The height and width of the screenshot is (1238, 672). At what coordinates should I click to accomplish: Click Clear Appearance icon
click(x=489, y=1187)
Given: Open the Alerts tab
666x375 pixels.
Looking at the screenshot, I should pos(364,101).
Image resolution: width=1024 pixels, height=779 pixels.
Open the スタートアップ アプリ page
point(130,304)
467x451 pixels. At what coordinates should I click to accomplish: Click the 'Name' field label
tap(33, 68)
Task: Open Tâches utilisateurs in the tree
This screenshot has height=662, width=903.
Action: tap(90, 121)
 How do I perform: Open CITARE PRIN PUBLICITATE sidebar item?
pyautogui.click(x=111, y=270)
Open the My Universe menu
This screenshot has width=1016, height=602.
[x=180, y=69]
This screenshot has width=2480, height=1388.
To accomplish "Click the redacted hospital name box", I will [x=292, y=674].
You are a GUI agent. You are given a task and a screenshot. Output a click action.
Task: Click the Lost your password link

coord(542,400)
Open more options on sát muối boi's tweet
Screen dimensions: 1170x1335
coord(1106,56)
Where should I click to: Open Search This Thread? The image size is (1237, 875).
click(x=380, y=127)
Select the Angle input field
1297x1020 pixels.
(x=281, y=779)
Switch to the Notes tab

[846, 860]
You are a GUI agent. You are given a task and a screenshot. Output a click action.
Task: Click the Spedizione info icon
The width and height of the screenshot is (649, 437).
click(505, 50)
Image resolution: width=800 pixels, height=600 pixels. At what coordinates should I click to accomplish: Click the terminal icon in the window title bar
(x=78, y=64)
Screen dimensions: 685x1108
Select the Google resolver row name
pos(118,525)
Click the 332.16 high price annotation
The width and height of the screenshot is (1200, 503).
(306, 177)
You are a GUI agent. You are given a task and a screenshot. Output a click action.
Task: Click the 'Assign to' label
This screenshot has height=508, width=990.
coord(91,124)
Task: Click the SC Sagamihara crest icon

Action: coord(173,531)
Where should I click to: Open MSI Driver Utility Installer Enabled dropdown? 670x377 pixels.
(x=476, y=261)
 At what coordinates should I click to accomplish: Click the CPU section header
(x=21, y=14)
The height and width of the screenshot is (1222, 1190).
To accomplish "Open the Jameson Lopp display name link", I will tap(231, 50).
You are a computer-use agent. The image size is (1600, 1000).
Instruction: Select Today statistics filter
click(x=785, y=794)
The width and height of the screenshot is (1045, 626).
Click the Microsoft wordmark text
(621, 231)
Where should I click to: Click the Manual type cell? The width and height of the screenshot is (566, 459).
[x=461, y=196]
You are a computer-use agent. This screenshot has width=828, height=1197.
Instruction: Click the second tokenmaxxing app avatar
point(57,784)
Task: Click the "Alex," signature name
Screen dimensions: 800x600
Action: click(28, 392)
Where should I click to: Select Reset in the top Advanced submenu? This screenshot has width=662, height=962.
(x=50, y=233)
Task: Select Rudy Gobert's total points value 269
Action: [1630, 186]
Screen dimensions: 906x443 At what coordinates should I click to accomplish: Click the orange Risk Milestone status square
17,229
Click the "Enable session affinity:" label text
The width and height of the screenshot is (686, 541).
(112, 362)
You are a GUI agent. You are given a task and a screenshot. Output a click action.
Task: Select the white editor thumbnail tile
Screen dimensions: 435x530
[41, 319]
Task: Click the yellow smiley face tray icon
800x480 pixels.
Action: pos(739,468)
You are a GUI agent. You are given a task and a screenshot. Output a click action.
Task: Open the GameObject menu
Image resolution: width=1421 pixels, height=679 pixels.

Task:
All of the material above is to be retyped word for word.

Response area:
The height and width of the screenshot is (1238, 672). At what coordinates should I click to accomplish: Click Clear Appearance icon
click(x=489, y=1187)
Given: Open the Alerts tab
666x375 pixels.
Looking at the screenshot, I should pos(364,101).
Image resolution: width=1024 pixels, height=779 pixels.
Open the スタートアップ アプリ page
point(130,304)
467x451 pixels. At what coordinates should I click to accomplish: Click the 'Name' field label
tap(33, 68)
Task: Open Tâches utilisateurs in the tree
This screenshot has height=662, width=903.
Action: tap(90, 121)
 How do I perform: Open CITARE PRIN PUBLICITATE sidebar item?
pyautogui.click(x=111, y=270)
Open the My Universe menu
This screenshot has width=1016, height=602.
[x=180, y=69]
This screenshot has width=2480, height=1388.
To accomplish "Click the redacted hospital name box", I will [x=292, y=674].
You are a GUI agent. You are given a task and a screenshot. Output a click action.
Task: Click the Lost your password link

coord(542,400)
Open more options on sát muối boi's tweet
Screen dimensions: 1170x1335
coord(1106,56)
Where should I click to: Open Search This Thread? The image size is (1237, 875).
click(x=380, y=127)
Select the Angle input field
1297x1020 pixels.
(x=281, y=779)
Switch to the Notes tab

[846, 860]
You are a GUI agent. You are given a task and a screenshot. Output a click action.
Task: Click the Spedizione info icon
The width and height of the screenshot is (649, 437).
click(505, 50)
Image resolution: width=800 pixels, height=600 pixels. At what coordinates should I click to accomplish: Click the terminal icon in the window title bar
(x=78, y=64)
Screen dimensions: 685x1108
Select the Google resolver row name
pos(118,525)
Click the 332.16 high price annotation
The width and height of the screenshot is (1200, 503).
(306, 177)
You are a GUI agent. You are given a task and a screenshot. Output a click action.
Task: Click the 'Assign to' label
This screenshot has height=508, width=990.
coord(91,124)
Task: Click the SC Sagamihara crest icon

Action: coord(173,531)
Where should I click to: Open MSI Driver Utility Installer Enabled dropdown? 670x377 pixels.
(x=476, y=261)
 At what coordinates should I click to accomplish: Click the CPU section header
(x=21, y=14)
The height and width of the screenshot is (1222, 1190).
To accomplish "Open the Jameson Lopp display name link", I will tap(231, 50).
You are a computer-use agent. The image size is (1600, 1000).
Instruction: Select Today statistics filter
click(x=785, y=794)
The width and height of the screenshot is (1045, 626).
Click the Microsoft wordmark text
(621, 231)
Where should I click to: Click the Manual type cell? The width and height of the screenshot is (566, 459).
[x=461, y=196]
You are a computer-use agent. This screenshot has width=828, height=1197.
Instruction: Click the second tokenmaxxing app avatar
point(57,784)
Task: Click the "Alex," signature name
Screen dimensions: 800x600
Action: click(28, 392)
Where should I click to: Select Reset in the top Advanced submenu? This screenshot has width=662, height=962.
(x=50, y=233)
Task: Select Rudy Gobert's total points value 269
Action: [1630, 186]
Screen dimensions: 906x443 At what coordinates should I click to accomplish: Click the orange Risk Milestone status square
17,229
Click the "Enable session affinity:" label text
The width and height of the screenshot is (686, 541).
(112, 362)
You are a GUI agent. You are given a task and a screenshot. Output a click action.
Task: Select the white editor thumbnail tile
Screen dimensions: 435x530
[41, 319]
Task: Click the yellow smiley face tray icon
800x480 pixels.
Action: pos(739,468)
You are a GUI agent. You are given a task and a screenshot. Output a click action.
Task: Open the GameObject menu
Image resolution: width=1421 pixels, height=679 pixels.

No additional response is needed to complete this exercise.